Column: The F-word: Reclaiming feminism

By Gus Bode

To borrow a phrase from the Vagina Monologues, I am worried about feminism. I am worried about calling myself a feminist and I am worried about not calling myself a feminist. I am worried about women.

I am worried about Paris Hilton, Carrie Bradshaw, Laura Schlessinger and Sydney Francis (my daughter). I am worried that an intelligent, hilarious, well-acted play put on to support the end of violence toward women only filled 50 percent of the seats. And I am really worried that the women who were brave enough to risk their comfort, careers and lives to stand up for us are getting a bad rep; a reputation of only being women with hairy armpits who burn bras, reject mothering, hate men and force abortions on to unsuspecting bystanders. I’m worried enough to ask you to reconsider who these women were and are to you; worried enough to ask you to reclaim the word feminism.

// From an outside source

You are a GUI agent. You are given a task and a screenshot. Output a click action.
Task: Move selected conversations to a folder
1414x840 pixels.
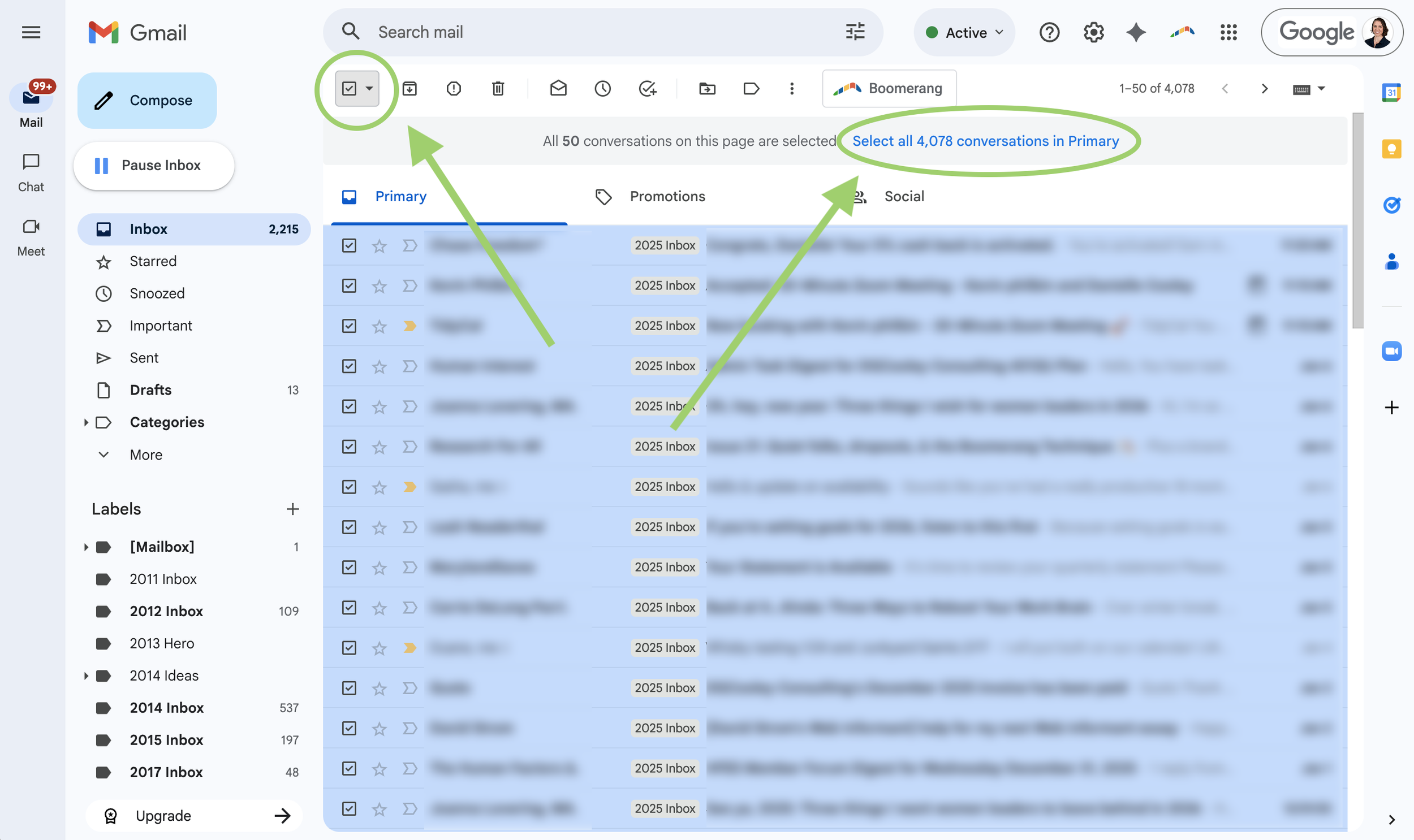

To be a feminist is to work for political equality. The roots of feminism lie in the abolitionist and sufferage movements of the late 1800s. Early feminists could be found working to facilitate the Underground Railroad or protesting for women’s right to vote. This theme of working for political equality continued into the 1960’s Women’s Liberation movement, which worked toward increasing women’s understanding and participation in politics. It was during this time that unequal access to education and political office were highlighted. Feminists today continue with this tradition, highlighting inequities in institutions by continuing to work at the frontlines of the equal pay movement and spear heading policy for equity in access to health care.


To be a feminist is to work for cultural equality. Early feminists fought to dismantle white, upper-middle class stereotypes regarding feminity. Feminists disparaged literature and media’s portrayals of women as drawing satisfaction soley from their roles as wife and mother. Through significant challenge to its original Eurocentric foundations,

feminism has expanded to acknowledge and work against cultural stereotypes around sexuality and race, embracing and advocating on behalf of women of color and sexual minorities. In fact, feminism as a paradigm highlights the influence of social power and circumstances in shaping our lives, making it an accessible framework for all people including minorities and men.

To be a feminist is to work for interpersonal equality.’ Finally, feminism is about daily, relational empowerment. For early feminists, this was as simple as asserting a woman’s right to have a voice at all, a say in the way money and family life was structured, a say in how her physical body was treated. In the extreme, this has meant actively working to help people from all backgrounds escape domestic violence or stop all forms of rape. On a more personal level, this means reminding women they are entitled to and cherised for having a voice.

Like soldiers, we owe these women our respect and our allegience. They do not deserve to bear the label whiny, ugly, bitchy or militant. Instead, they are our champions, our advocates and our protectors: a group with whom I feel honored to belong.

Emke-Francis is a psychology intern at the SIUC Counseling Center.